## [Reading passage]
Our data indicate that individuals with 22q11.2 deletions demonstrate NLD characteristics, but that their “disability” is not limited to “nonverbal” functions. Verbal abilities as measured through IQ tests such as the WISC-III represent the formed or “crystallized” products of schooled or taught knowledge the child has gained through their rote learning and/or repeated cultural experiences and interactions at home or through the classroom. These include knowledge of words, factual information, the ability to draw associations between two words, and their understanding of practical situations. Individuals from this population show a unique strength in their ability to learn and retain such verbal information that is presented over repeated occasions. In contrast, more fluid abilities such as executive functions and complex language processes involve the ability to efficiently and automatically understand, structure, and synthesize information. As such, while rote abilities are an area of strength, difficulties with attention and more complex forms of information are likely tied to deficits in the ability to engage in tasks involving story memory or more intricate forms of verbal processing.

Moreover, difficulties arising from the nonverbal deficits that were exhibited by this sample are often associated with and/or exacerbate psychosocial difficulties. Within the present sample, clinical elevations were detected in the areas of overall behavior, internalizing problems, anxiety/depression, thought problems, attention problems, withdrawal, somatic complaints, and social problems. However, clinical scales for externalizing behaviors such as conduct problems and aggression were within normal limits. Since prior studies of adults and children with 22q11.2 deletion syndromes have documented a markedly increased frequency of psychiatric disorders, monitoring levels of concern in these psychosocial areas is paramount.

## [Provided material]

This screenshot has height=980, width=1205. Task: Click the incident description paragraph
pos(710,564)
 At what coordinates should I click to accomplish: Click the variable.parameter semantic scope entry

## [Assignment 1]
Using the passage on 22q11.2 deletions, answer these:
(a) Which IQ test is named as a measure of verbal abilities?
(b) Which clinical scales were within normal limits in the sample?
(c) What have prior studies of adults and children with 22q11.2 deletion syndromes documented?
## [Assignment 2]
Say whether each statement agrees with the passage on 22q11.2 deletions, and quote the words that decide it.
(a) People with 22q11.2 deletions show a strength in learning and retaining verbal information presented repeatedly.
(b) Clinical elevations were found for aggression.
(c) The disability in this group is limited to nonverbal functions.

## [Exercise solution 1]
(a) The WISC-III.
(b) The scales for externalizing behaviors, such as conduct problems and aggression.
(c) A markedly increased frequency of psychiatric disorders.

## [Exercise solution 2]
(a) Yes: "Individuals from this population show a unique strength in their ability to learn and retain such verbal information that is presented over repeated occasions."
(b) No: "clinical scales for externalizing behaviors such as conduct problems and aggression were within normal limits."
(c) No: "their “disability” is not limited to “nonverbal” functions."